**Request:** Reproduce the data below line for line, changing nothing.

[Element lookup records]
····················
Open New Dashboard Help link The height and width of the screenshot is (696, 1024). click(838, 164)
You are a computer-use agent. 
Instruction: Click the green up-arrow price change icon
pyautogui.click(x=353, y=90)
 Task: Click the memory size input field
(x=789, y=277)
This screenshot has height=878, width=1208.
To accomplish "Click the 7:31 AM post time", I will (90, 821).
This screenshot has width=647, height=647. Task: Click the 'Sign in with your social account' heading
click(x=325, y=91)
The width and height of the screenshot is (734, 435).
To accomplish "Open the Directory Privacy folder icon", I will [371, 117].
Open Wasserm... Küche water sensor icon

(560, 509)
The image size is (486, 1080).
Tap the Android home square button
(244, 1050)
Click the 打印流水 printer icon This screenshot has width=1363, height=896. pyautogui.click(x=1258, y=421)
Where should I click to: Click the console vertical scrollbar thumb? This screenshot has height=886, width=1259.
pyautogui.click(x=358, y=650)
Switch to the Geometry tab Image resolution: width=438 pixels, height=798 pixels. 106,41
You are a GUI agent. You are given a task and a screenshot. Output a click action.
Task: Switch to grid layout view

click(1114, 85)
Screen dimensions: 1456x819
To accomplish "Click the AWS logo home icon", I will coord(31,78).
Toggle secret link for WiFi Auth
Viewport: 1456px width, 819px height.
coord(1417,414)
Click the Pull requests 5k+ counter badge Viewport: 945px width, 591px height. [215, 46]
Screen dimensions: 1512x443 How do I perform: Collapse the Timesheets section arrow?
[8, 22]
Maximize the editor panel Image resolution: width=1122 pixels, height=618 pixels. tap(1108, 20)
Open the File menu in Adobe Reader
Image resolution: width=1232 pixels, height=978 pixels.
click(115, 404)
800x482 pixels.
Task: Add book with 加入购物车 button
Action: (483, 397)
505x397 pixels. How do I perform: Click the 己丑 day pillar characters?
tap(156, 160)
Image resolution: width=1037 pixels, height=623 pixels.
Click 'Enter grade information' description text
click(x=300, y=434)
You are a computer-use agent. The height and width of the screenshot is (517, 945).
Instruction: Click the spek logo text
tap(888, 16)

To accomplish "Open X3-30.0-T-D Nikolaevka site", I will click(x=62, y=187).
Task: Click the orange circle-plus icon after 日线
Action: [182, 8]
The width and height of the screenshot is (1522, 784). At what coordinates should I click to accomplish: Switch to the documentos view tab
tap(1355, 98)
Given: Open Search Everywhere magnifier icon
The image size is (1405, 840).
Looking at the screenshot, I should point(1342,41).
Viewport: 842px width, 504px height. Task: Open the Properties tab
····················
**Reply to the exercise:**
Open New Dashboard Help link The height and width of the screenshot is (696, 1024). click(838, 164)
You are a computer-use agent. 
Instruction: Click the green up-arrow price change icon
pyautogui.click(x=353, y=90)
 Task: Click the memory size input field
(x=789, y=277)
This screenshot has height=878, width=1208.
To accomplish "Click the 7:31 AM post time", I will (90, 821).
This screenshot has width=647, height=647. Task: Click the 'Sign in with your social account' heading
click(x=325, y=91)
The width and height of the screenshot is (734, 435).
To accomplish "Open the Directory Privacy folder icon", I will [371, 117].
Open Wasserm... Küche water sensor icon

(560, 509)
The image size is (486, 1080).
Tap the Android home square button
(244, 1050)
Click the 打印流水 printer icon This screenshot has width=1363, height=896. pyautogui.click(x=1258, y=421)
Where should I click to: Click the console vertical scrollbar thumb? This screenshot has height=886, width=1259.
pyautogui.click(x=358, y=650)
Switch to the Geometry tab Image resolution: width=438 pixels, height=798 pixels. 106,41
You are a GUI agent. You are given a task and a screenshot. Output a click action.
Task: Switch to grid layout view

click(1114, 85)
Screen dimensions: 1456x819
To accomplish "Click the AWS logo home icon", I will coord(31,78).
Toggle secret link for WiFi Auth
Viewport: 1456px width, 819px height.
coord(1417,414)
Click the Pull requests 5k+ counter badge Viewport: 945px width, 591px height. [215, 46]
Screen dimensions: 1512x443 How do I perform: Collapse the Timesheets section arrow?
[8, 22]
Maximize the editor panel Image resolution: width=1122 pixels, height=618 pixels. tap(1108, 20)
Open the File menu in Adobe Reader
Image resolution: width=1232 pixels, height=978 pixels.
click(115, 404)
800x482 pixels.
Task: Add book with 加入购物车 button
Action: (483, 397)
505x397 pixels. How do I perform: Click the 己丑 day pillar characters?
tap(156, 160)
Image resolution: width=1037 pixels, height=623 pixels.
Click 'Enter grade information' description text
click(x=300, y=434)
You are a computer-use agent. The height and width of the screenshot is (517, 945).
Instruction: Click the spek logo text
tap(888, 16)

To accomplish "Open X3-30.0-T-D Nikolaevka site", I will click(x=62, y=187).
Task: Click the orange circle-plus icon after 日线
Action: [182, 8]
The width and height of the screenshot is (1522, 784). At what coordinates should I click to accomplish: Switch to the documentos view tab
tap(1355, 98)
Given: Open Search Everywhere magnifier icon
The image size is (1405, 840).
Looking at the screenshot, I should point(1342,41).
Viewport: 842px width, 504px height. Task: Open the Properties tab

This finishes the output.